Consistent hashing solves this by ensuring that when a node is added or removed, only the keys that were assigned to that node need to move. In a well-balanced cluster of N nodes, adding one node migrates approximately 1/N of keys. Removing one node migrates only the keys that were on the failed node.

How the Ring Works

Both nodes and keys are hashed onto a fixed circular space, typically 0 to 2³² (a 32-bit integer ring). Common hash functions used here are MD5 or MurmurHash, chosen for speed and distribution quality rather than cryptographic strength.

Each node is assigned a position by hashing its identifier (IP address, hostname, or a deliberate label). A key maps to the first node found clockwise from its own hash position. If you picture a clock face, keys "fall" to the nearest node in the clockwise direction.

When a node is added, it takes ownership only of the keys between itself and its counter-clockwise predecessor. All other key-to-node assignments stay the same. When a node is removed, its keys are absorbed by its clockwise successor. No other node is affected.

Virtual Nodes: The Load-Balancing Correction

A naive ring with one position per physical node almost always produces uneven load.
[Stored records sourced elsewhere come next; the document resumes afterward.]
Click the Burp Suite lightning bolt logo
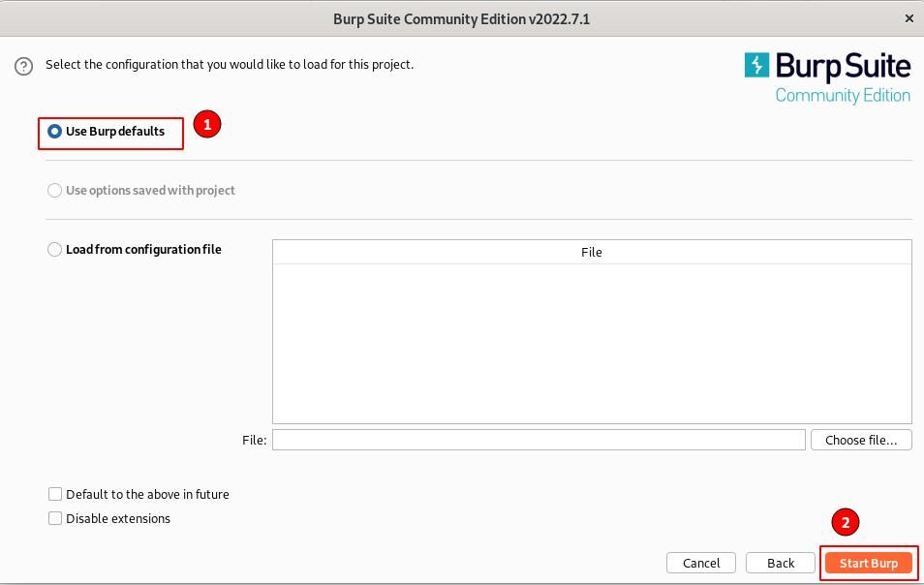(x=756, y=65)
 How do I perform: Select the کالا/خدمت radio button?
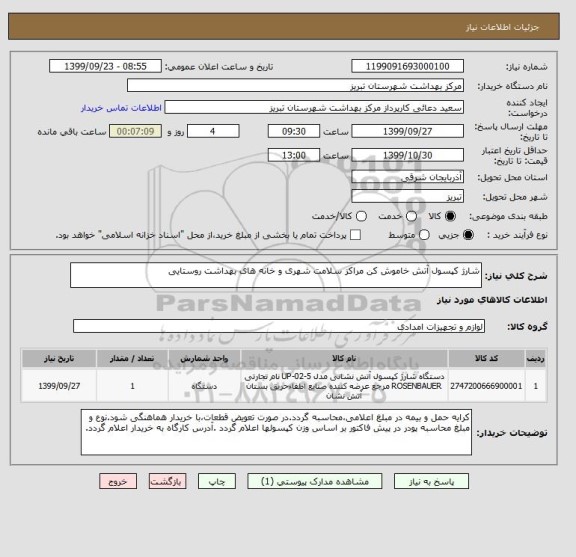click(x=361, y=216)

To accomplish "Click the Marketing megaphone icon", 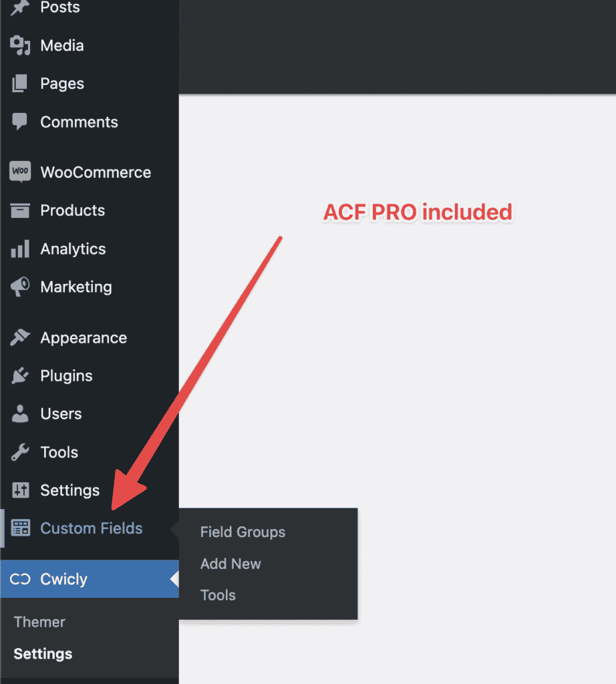I will pos(20,287).
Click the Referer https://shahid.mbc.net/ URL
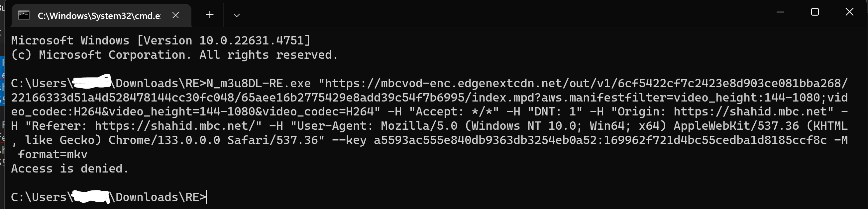This screenshot has height=209, width=868. tap(178, 126)
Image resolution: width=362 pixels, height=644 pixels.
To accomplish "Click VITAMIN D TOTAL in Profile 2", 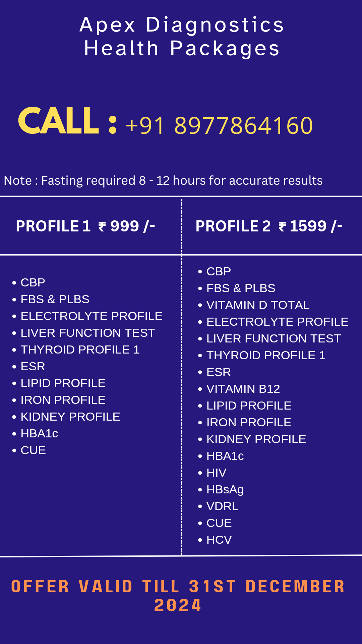I will pyautogui.click(x=258, y=305).
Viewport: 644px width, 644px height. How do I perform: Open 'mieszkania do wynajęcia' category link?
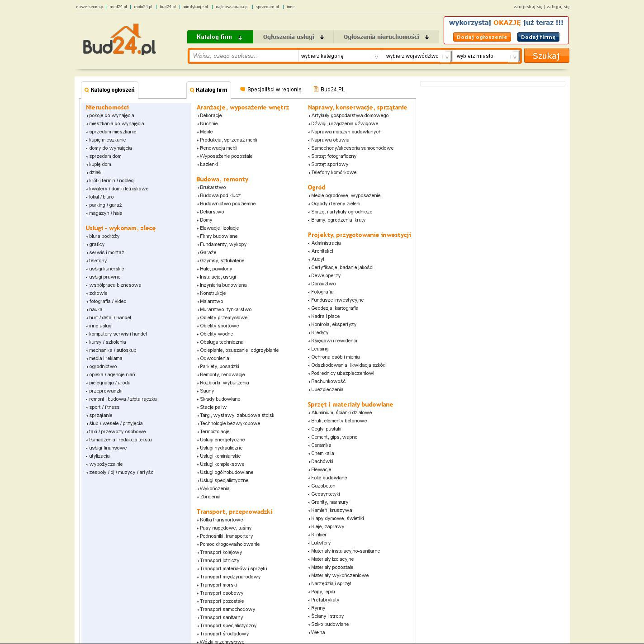116,123
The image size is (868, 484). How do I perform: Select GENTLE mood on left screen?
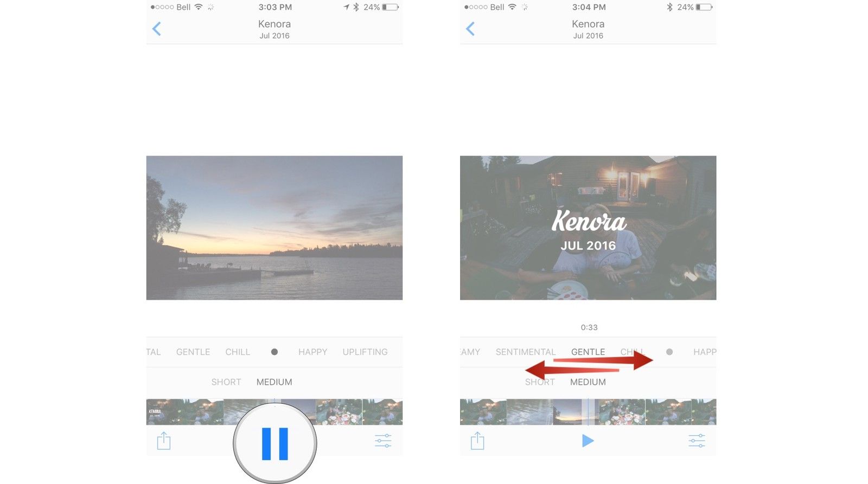tap(193, 352)
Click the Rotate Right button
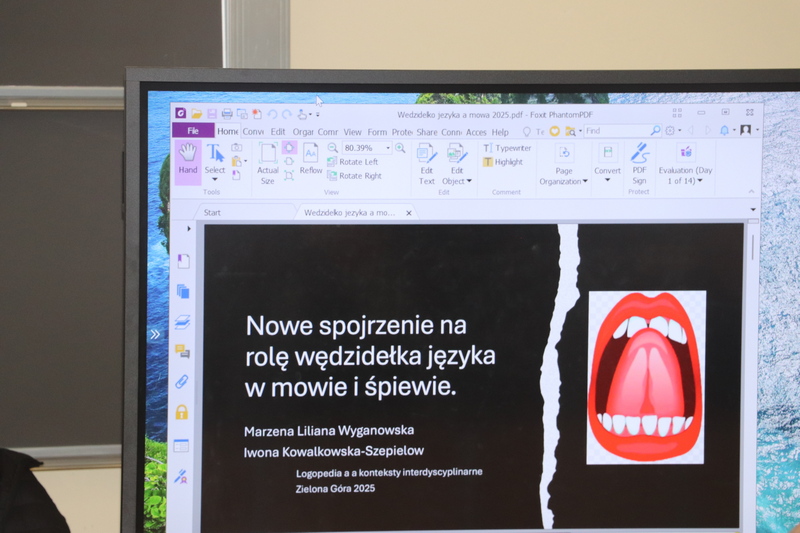The width and height of the screenshot is (800, 533). coord(359,176)
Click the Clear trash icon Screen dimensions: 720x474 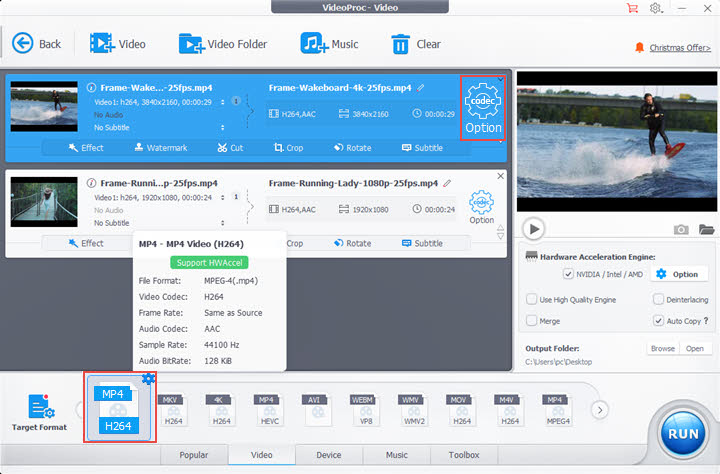click(x=401, y=44)
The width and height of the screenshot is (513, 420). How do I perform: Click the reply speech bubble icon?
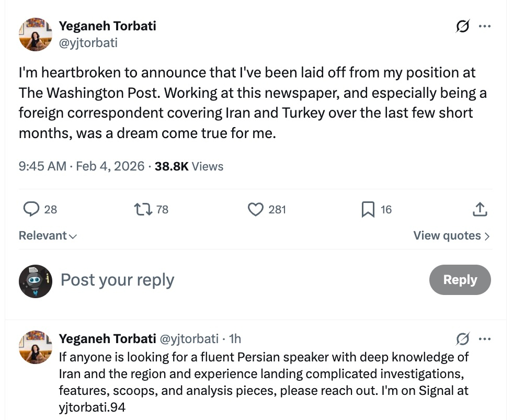click(x=32, y=210)
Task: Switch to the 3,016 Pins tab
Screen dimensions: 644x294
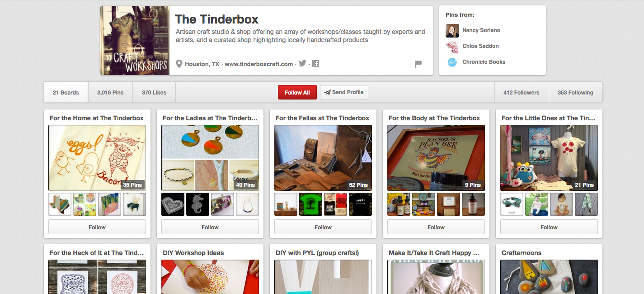Action: coord(110,92)
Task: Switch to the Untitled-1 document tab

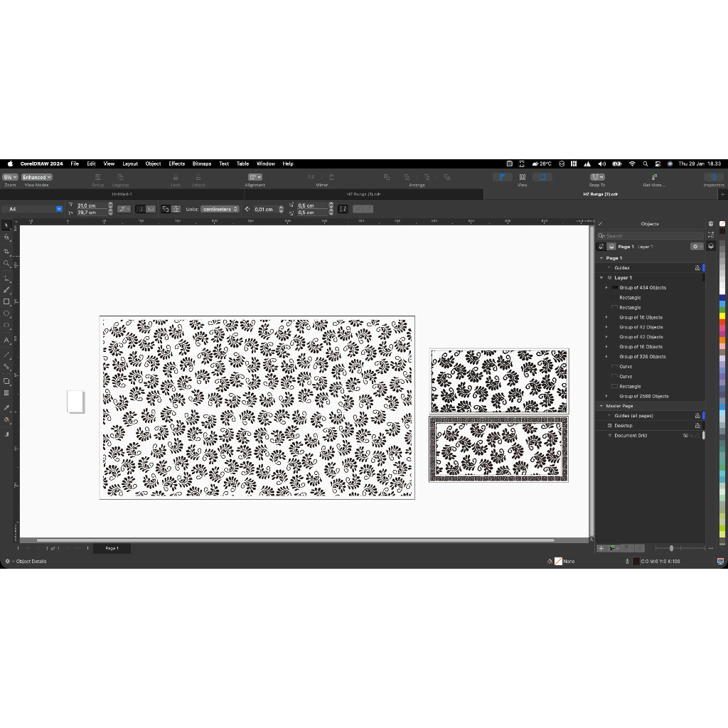Action: [122, 193]
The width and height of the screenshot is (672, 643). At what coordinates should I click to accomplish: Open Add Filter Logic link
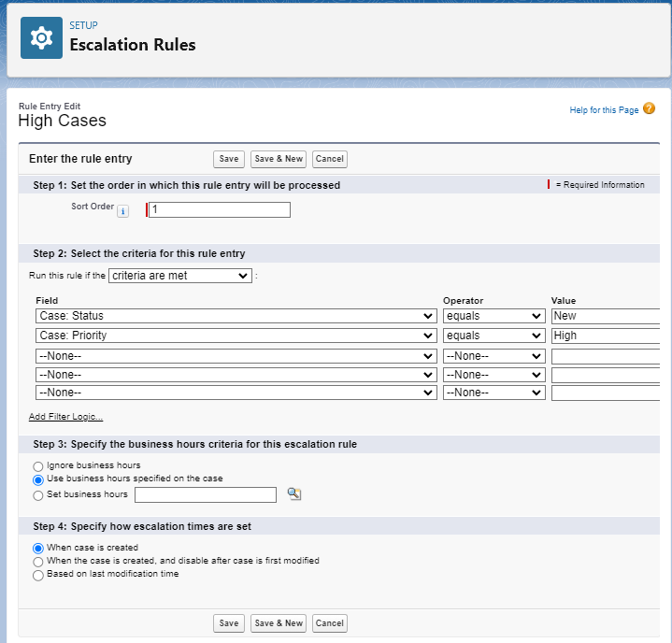point(65,417)
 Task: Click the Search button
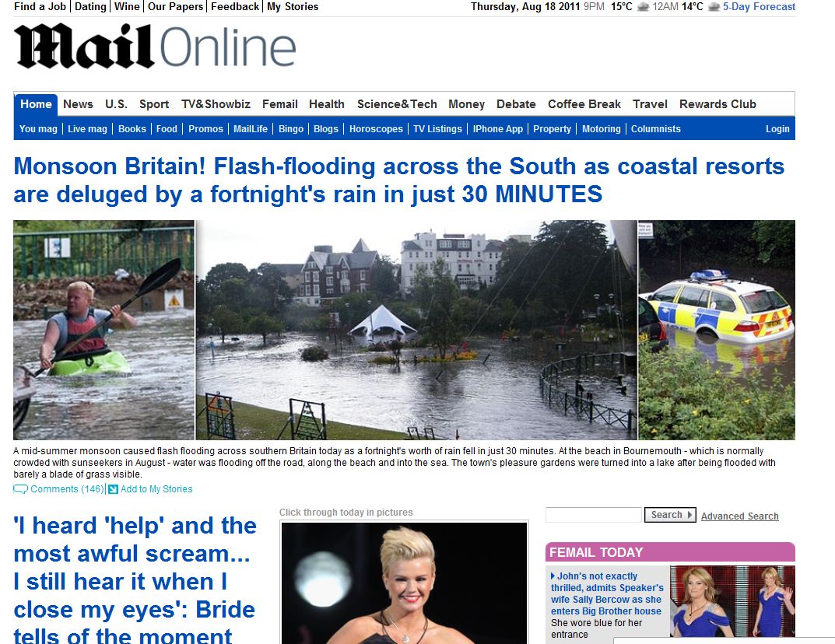(x=670, y=515)
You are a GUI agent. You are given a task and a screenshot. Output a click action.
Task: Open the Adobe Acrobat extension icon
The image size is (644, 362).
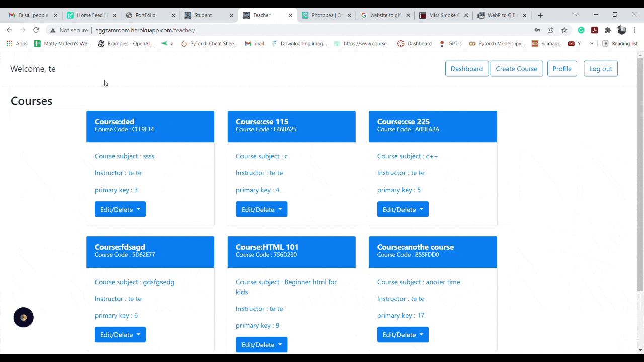(594, 30)
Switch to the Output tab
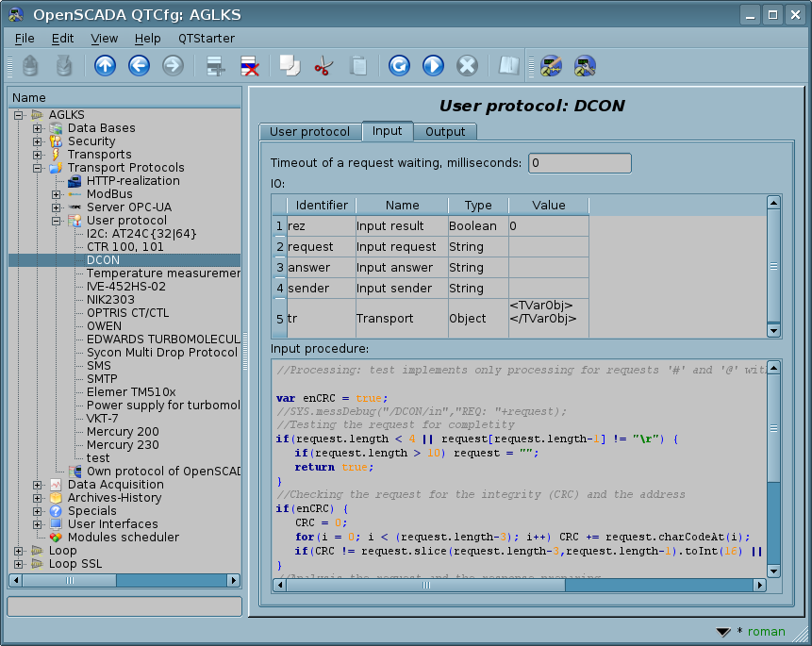Viewport: 812px width, 646px height. (445, 132)
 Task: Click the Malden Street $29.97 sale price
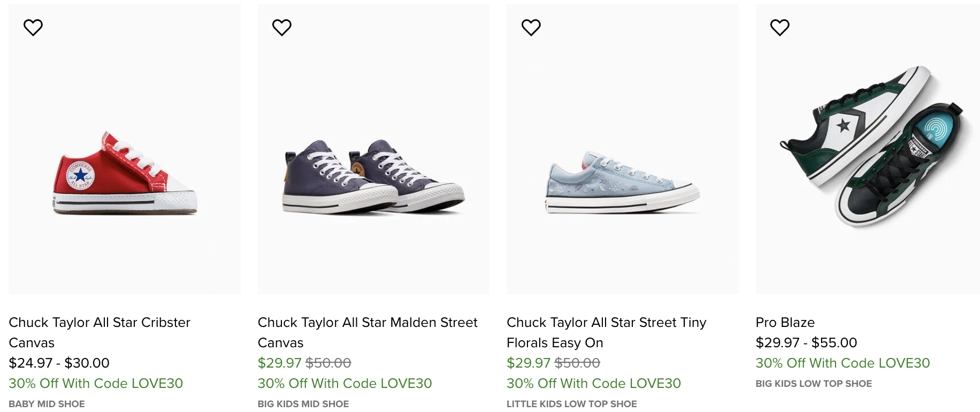click(279, 363)
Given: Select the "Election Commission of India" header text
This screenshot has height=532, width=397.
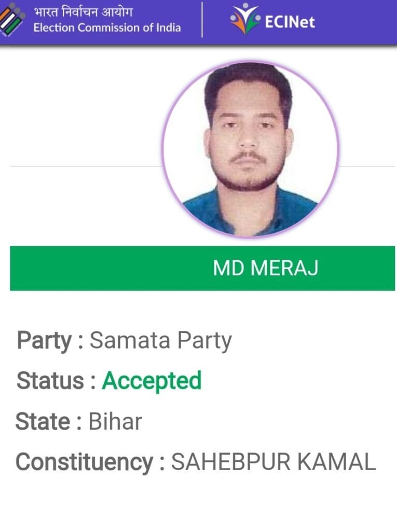Looking at the screenshot, I should coord(107,28).
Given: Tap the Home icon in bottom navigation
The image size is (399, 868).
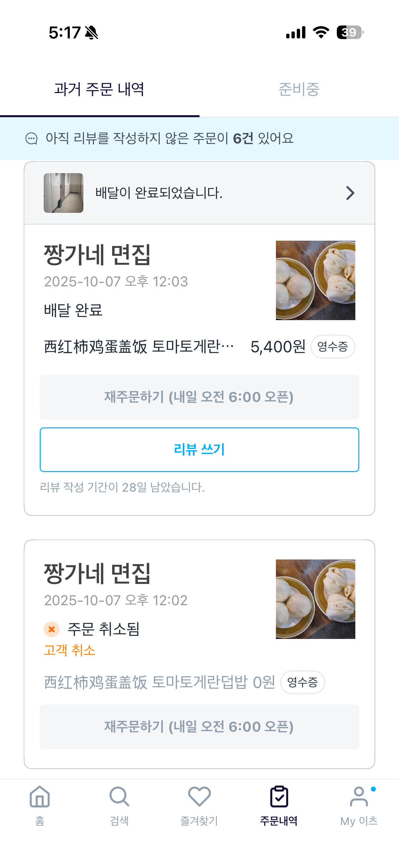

The hash function distributes positions statistically, not uniformly. With 10 nodes, one node might own 25% of the ring and another only 5%, purely by chance of where they landed.

Virtual nodes fix this. Each physical node is assigned K positions on the ring (K is typically 100–200 in production systems like Cassandra and DynamoDB). Those positions are spread across the ring, so each physical node owns many small arcs instead of one large arc. As K increases, the maximum load imbalance across nodes shrinks. At K=150, the standard deviation of load across nodes drops to under 5% of mean load in most cluster sizes above 10 nodes.

Virtual nodes also make heterogeneous clusters straightforward. A node with 2x the RAM and CPU of its peers simply gets 2x as many virtual nodes, and naturally absorbs 2x the key space.

Replication Across the Ring

Consistent hashing pairs naturally with replication. For a replication factor of 3, a key is stored on the first 3 distinct physical nodes clockwise from its hash position. When a node fails, the key is still available on the other 2 replicas, and the new primary is the next live node in the clockwise direction.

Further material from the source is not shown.